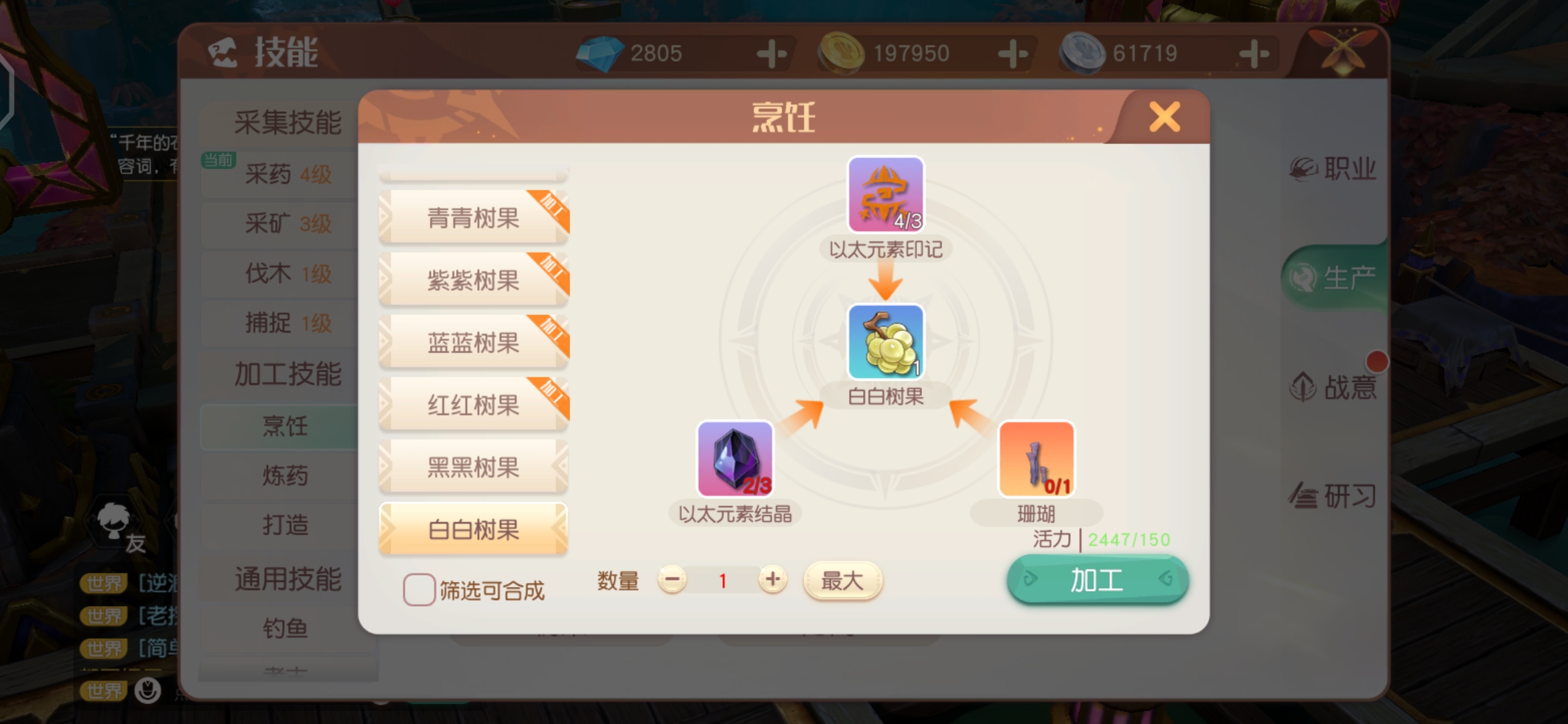Screen dimensions: 1568x724
Task: Tap the 珊瑚 coral material icon
Action: click(x=1036, y=459)
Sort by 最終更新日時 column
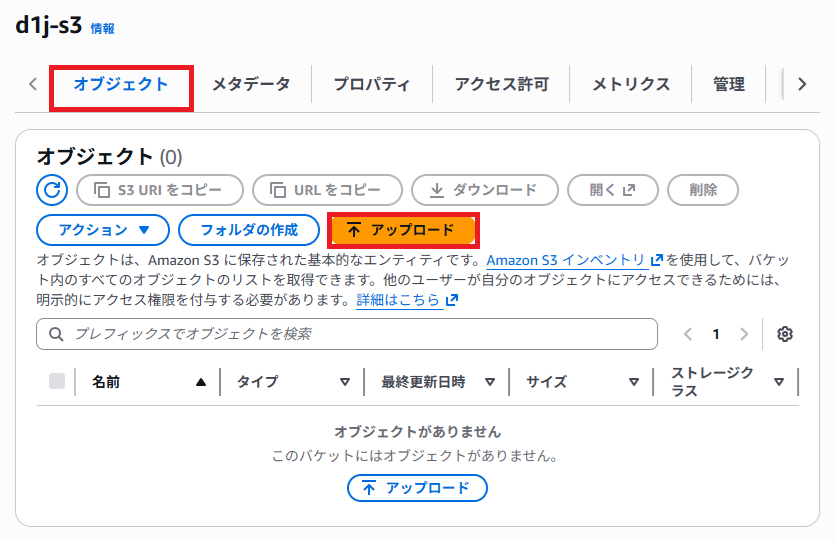Image resolution: width=836 pixels, height=541 pixels. [490, 382]
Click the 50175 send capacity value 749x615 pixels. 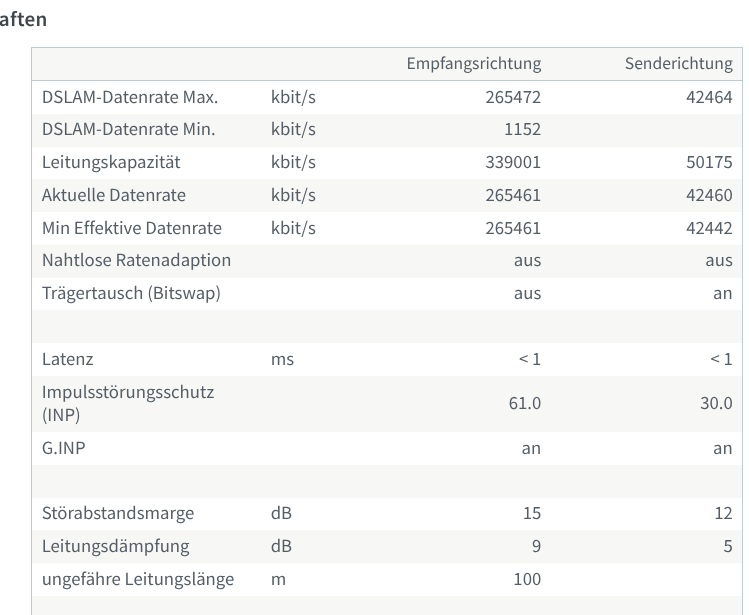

————

Action item: Write out exactly the lines from the one containing "Sort by 最終更新日時 column" through the last line of the records above, both ends included, and leave out any pictures.

Task output:
Sort by 最終更新日時 column
Image resolution: width=836 pixels, height=541 pixels. [490, 382]
Click the 50175 send capacity value 749x615 pixels. 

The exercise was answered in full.